> **Page extract**

════════

REPORT IF SEEN: Contact BIISC to schedule a free removal
Dahoon Holly (Ilex cassine) is a small, evergreen tree in the Holly family. Native to the Southern United States, this plant is widely cultivated on the mainland. Dahoon Holly is currently known to be naturalized on Oʻahu and Hawaiʻi Island. Dahoon Holly was intentionally planted by territorial and state foresters along Highway 11 from ʻŌlaʻa to Volcano from 1940-1960. When it was first collected as naturalized in 1985, it was described as a small but growing population.
- Shade tolerant, could spread into native forests
- Seeds may remain viable in the soil for two years
- Able to resprout after cutting and pruning
- May be slightly toxic
- Seeds can be spread by birds, waterways, and people
- Small, evergreen tree 20-30 ft. high
- Stiff, glossy leaves are dark green on top and a pale green underneath
- Flowers are small and emerge in clusters; male-greenish white; female-white
- Fruits are 1/4in. in diameter and range from bright red to bright yellow
- Bark is thin and dark gray
Dahoon Holly (Ilex cassine)

════════

> **Required action A**
Answer these questions from the Dahoon Holly fact sheet, one per line:
(i) On which islands is Dahoon Holly known to be naturalized?
(ii) For how long may its seeds remain viable in the soil?
(iii) How is its bark described?
> **Required action B**
List everything the Dahoon Holly fact sheet names as a way its seeds can be spread.
> **Required action C**
Write the next part of the Dahoon Holly fact sheet, starting after its final line.

> **Record set**

════════

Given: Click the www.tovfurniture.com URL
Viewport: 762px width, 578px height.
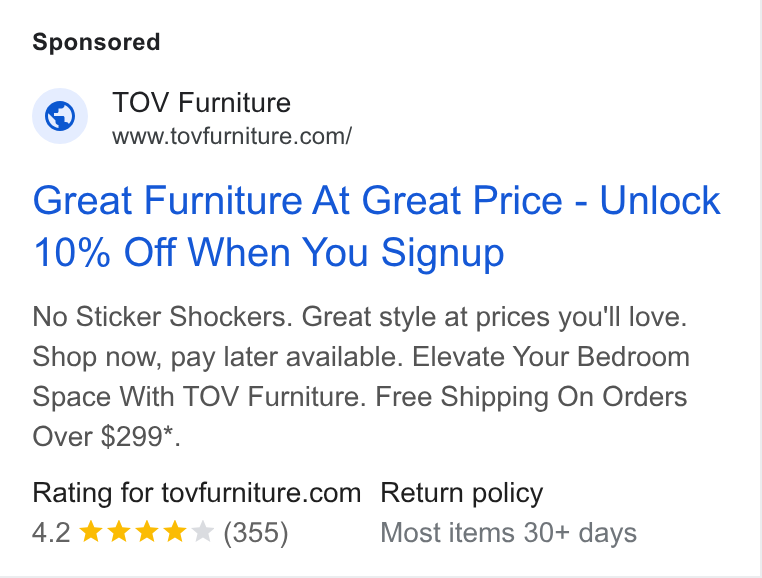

════════

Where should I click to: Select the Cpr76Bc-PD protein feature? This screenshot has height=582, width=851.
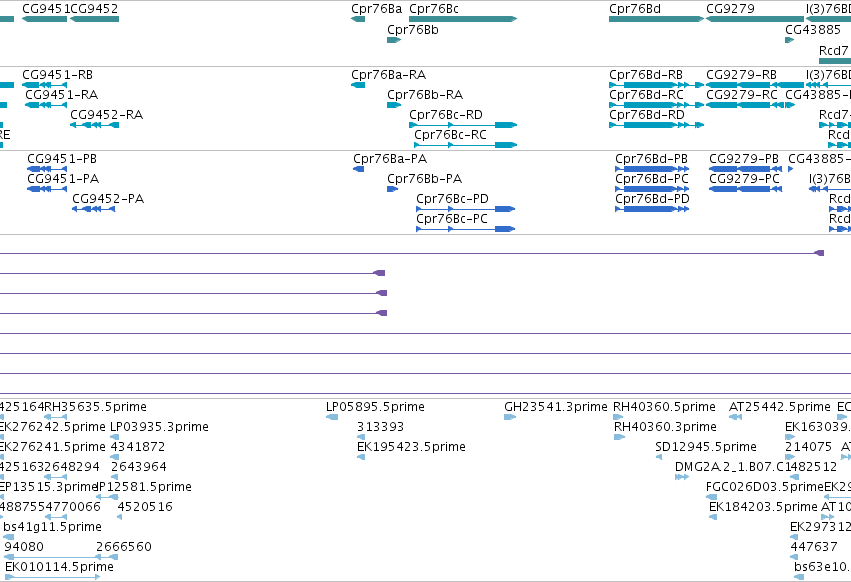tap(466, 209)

════════

> **Exercise answer A**
(i) Oʻahu and Hawaiʻi Island
(ii) Two years
(iii) Thin and dark gray

> **Exercise answer B**
Birds, waterways, people

> **Exercise answer C**
Photos: Forest & Kim Starr
BIISC’s Control Efforts
BIISC’s Early Detection team found two distinct populations along Highway 11 in 2009 and 2014. One was in the Aloha Estates subdivision and highway easement and the other was across the highway from Akatsuka Orchid Farm. Our crews have controlled the Dahoon Holly plants in these areas and they revisit these sites on a periodic basis to monitor the seed bank. Larger plants are controlled using chemical control and seedlings are removed by hand. BIISC also utilizes UAVs to obtain aerial imagery of these sites to identify missed plants.